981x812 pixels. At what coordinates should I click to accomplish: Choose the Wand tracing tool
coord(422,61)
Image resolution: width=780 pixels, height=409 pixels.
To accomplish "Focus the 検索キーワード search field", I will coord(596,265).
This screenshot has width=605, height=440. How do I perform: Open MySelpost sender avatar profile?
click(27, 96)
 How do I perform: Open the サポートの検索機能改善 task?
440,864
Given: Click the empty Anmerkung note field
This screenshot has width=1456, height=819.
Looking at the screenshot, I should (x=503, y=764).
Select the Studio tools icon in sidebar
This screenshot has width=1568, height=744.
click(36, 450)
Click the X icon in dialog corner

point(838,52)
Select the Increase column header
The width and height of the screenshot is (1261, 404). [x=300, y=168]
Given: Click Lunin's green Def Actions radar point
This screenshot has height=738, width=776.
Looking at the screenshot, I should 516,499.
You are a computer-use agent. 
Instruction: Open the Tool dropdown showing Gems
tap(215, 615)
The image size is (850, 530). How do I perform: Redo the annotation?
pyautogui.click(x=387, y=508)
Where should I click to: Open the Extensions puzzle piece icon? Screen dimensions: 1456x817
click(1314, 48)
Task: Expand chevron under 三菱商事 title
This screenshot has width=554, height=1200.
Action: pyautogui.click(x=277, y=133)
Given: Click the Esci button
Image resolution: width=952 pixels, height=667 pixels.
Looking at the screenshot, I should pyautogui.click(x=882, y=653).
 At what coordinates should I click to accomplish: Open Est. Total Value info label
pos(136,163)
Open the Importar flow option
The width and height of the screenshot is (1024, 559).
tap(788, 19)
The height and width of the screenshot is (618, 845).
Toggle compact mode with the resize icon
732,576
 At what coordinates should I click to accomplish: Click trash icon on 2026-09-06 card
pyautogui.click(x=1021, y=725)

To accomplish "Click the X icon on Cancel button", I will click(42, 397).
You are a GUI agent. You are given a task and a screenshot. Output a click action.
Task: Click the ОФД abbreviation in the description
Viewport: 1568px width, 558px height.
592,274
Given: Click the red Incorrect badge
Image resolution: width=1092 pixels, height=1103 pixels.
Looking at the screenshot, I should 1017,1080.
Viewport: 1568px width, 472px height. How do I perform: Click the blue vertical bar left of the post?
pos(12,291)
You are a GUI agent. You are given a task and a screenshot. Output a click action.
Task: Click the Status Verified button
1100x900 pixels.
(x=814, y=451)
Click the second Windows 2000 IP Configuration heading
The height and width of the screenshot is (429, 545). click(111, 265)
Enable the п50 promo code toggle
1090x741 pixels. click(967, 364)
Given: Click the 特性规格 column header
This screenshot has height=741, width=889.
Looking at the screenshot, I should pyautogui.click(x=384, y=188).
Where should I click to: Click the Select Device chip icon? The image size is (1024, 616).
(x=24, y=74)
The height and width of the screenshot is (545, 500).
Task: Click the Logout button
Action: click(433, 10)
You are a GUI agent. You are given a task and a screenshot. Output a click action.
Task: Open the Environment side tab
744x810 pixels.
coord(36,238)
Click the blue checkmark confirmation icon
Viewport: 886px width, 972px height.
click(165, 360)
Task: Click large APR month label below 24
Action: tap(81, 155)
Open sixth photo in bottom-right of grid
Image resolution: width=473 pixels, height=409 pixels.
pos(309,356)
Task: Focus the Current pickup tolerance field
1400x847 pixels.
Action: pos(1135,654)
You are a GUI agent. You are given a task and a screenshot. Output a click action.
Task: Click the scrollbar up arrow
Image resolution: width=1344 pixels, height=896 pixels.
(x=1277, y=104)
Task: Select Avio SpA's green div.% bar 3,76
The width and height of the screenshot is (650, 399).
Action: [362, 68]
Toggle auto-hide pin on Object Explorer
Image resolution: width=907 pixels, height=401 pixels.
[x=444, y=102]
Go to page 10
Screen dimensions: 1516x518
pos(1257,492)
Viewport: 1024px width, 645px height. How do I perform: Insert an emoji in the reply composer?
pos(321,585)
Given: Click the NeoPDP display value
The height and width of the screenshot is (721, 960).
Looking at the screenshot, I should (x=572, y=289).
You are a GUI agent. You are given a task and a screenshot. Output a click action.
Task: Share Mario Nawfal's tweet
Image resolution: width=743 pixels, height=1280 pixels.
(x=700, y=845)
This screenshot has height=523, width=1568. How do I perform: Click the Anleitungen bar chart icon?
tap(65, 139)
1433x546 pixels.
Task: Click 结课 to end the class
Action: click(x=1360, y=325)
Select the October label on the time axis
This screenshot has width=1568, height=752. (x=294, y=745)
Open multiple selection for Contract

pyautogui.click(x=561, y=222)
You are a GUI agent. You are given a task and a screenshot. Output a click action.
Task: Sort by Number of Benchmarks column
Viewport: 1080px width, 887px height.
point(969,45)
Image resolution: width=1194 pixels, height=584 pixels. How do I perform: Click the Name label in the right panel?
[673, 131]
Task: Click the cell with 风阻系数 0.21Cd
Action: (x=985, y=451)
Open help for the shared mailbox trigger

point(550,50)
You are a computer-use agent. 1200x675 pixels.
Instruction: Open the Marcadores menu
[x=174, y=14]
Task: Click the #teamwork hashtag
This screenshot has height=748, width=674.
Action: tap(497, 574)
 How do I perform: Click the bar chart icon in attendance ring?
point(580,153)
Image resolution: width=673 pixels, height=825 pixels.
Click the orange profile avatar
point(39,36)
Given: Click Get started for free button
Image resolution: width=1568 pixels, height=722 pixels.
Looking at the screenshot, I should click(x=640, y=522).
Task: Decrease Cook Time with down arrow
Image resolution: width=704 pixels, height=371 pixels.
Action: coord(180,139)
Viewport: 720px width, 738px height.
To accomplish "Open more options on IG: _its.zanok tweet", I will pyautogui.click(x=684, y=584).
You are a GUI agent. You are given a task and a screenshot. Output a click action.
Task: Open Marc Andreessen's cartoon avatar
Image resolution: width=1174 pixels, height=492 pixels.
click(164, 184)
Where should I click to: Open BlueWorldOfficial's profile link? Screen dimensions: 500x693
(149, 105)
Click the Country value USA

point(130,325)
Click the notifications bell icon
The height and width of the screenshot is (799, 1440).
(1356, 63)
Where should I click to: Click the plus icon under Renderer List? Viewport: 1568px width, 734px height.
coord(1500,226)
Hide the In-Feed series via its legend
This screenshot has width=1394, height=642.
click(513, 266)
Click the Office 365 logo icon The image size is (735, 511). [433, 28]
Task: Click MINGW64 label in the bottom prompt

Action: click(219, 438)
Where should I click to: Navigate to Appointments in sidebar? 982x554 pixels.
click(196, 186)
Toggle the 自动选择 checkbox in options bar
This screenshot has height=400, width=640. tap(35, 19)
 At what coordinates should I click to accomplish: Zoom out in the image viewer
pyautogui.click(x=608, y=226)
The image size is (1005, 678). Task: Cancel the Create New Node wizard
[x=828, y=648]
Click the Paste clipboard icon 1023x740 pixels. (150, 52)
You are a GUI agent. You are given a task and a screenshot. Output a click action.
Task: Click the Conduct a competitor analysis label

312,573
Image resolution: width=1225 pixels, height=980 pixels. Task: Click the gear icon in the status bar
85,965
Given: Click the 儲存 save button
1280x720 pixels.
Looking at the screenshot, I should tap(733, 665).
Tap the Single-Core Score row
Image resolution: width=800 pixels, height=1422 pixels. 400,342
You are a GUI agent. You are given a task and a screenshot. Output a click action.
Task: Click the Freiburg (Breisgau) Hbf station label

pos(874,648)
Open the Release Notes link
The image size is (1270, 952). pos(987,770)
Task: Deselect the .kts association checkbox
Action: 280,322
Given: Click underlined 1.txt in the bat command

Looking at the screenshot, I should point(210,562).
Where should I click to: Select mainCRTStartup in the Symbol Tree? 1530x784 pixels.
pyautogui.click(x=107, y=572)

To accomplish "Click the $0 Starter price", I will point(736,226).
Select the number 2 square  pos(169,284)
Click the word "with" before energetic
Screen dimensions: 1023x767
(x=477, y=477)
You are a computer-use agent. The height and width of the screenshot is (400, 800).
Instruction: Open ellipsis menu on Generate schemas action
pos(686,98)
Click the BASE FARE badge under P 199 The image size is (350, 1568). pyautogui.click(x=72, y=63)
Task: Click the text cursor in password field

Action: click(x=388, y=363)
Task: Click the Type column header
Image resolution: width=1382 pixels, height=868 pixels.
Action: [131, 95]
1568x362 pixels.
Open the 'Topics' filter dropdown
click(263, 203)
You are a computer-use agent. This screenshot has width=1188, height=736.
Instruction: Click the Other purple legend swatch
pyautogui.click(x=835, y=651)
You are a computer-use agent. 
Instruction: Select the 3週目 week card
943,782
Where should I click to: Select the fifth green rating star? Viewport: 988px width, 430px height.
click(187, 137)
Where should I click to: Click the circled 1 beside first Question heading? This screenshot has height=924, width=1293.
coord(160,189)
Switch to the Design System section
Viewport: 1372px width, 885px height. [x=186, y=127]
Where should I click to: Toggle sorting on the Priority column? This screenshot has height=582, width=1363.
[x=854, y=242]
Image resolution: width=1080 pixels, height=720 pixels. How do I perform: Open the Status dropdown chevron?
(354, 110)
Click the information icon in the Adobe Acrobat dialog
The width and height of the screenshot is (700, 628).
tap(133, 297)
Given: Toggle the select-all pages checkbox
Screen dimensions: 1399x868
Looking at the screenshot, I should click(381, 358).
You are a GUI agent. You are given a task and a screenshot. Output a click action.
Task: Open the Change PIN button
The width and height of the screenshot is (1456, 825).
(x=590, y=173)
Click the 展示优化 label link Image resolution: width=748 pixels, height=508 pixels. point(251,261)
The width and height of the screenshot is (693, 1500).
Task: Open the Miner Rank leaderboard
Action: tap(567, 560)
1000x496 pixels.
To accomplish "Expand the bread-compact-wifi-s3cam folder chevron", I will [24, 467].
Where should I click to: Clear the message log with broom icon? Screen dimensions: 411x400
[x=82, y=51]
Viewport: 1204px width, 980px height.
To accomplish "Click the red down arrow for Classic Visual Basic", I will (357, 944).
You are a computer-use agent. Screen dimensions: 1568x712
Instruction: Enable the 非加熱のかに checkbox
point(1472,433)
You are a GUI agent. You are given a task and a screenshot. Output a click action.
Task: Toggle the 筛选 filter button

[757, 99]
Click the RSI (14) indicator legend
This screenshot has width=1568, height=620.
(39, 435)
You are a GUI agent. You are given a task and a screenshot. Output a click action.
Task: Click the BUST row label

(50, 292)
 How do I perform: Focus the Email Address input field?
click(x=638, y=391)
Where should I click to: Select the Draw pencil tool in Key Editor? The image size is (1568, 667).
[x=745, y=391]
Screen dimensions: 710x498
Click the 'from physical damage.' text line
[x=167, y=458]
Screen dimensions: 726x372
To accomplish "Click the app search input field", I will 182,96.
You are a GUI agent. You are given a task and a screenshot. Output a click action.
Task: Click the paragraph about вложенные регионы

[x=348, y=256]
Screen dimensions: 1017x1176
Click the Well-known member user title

▶ [Work required]
Your answer must be the lines from the one holding "How do I perform: Focus" to the end of the listing above, exactly as written and nothing else.

▶ [Output below]
 How do I perform: Focus the Email Address input field?
click(x=638, y=391)
Where should I click to: Select the Draw pencil tool in Key Editor? The image size is (1568, 667).
[x=745, y=391]
Screen dimensions: 710x498
Click the 'from physical damage.' text line
[x=167, y=458]
Screen dimensions: 726x372
To accomplish "Click the app search input field", I will 182,96.
You are a GUI agent. You are given a task and a screenshot. Output a click action.
Task: Click the paragraph about вложенные регионы

[x=348, y=256]
Screen dimensions: 1017x1176
Click the Well-known member user title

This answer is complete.